## start

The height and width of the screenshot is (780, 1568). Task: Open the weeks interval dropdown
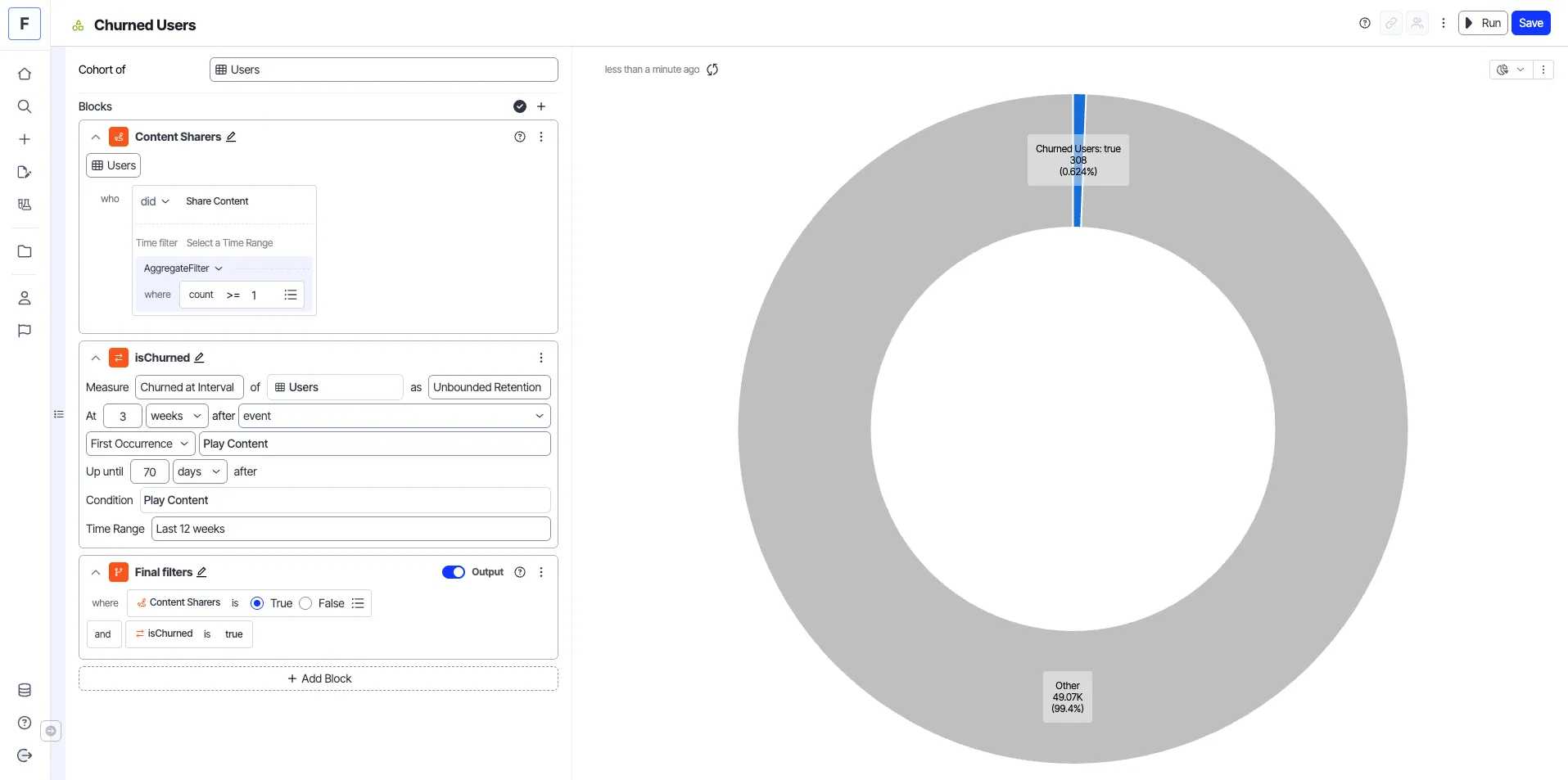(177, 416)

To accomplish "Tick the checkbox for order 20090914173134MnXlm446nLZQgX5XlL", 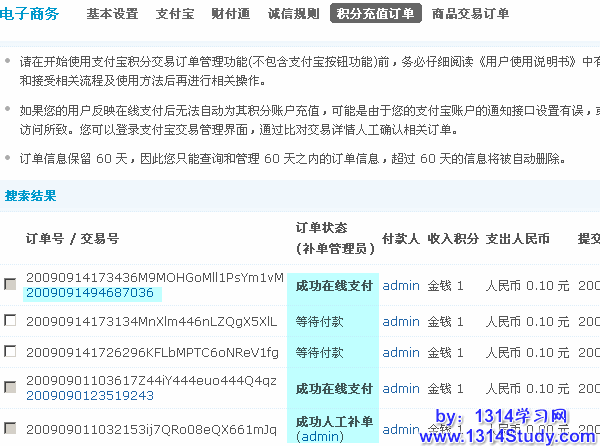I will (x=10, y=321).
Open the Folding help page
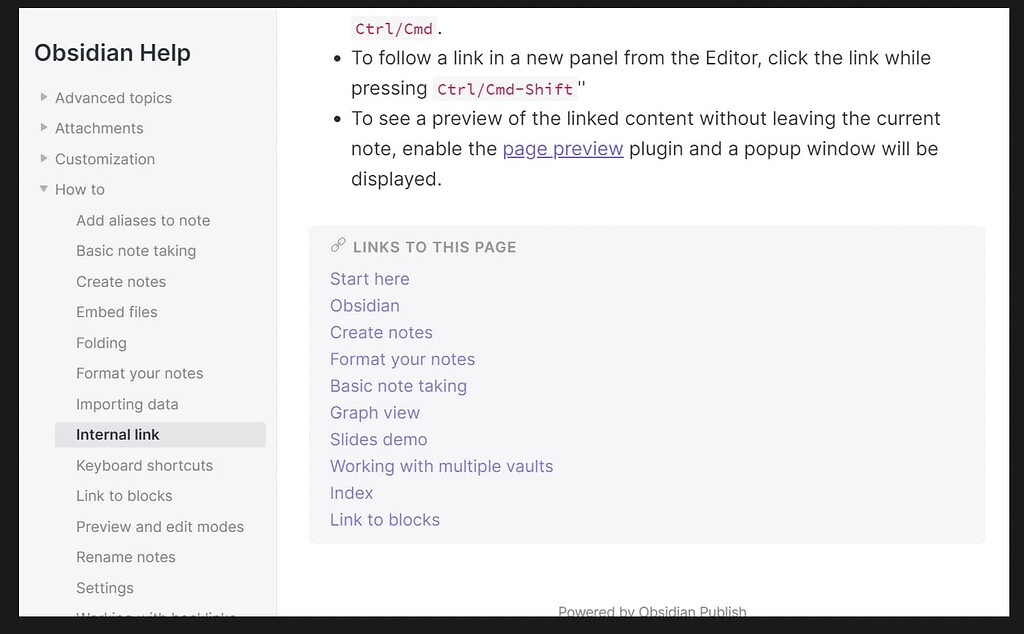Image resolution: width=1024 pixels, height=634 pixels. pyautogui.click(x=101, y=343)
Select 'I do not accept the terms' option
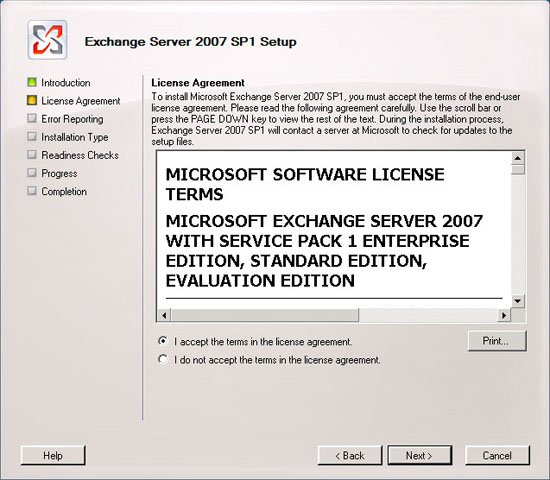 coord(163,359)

## end
## start

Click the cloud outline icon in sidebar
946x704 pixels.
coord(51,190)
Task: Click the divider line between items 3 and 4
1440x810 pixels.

## end

▸ Aim: List the lines from the one containing "Click the cloud outline icon in sidebar" through the one containing "1440x810 pixels." as a numbered list, leaving out any blank lines.

▸ Task output:
1. Click the cloud outline icon in sidebar
2. 946x704 pixels.
3. coord(51,190)
4. Task: Click the divider line between items 3 and 4
5. 1440x810 pixels.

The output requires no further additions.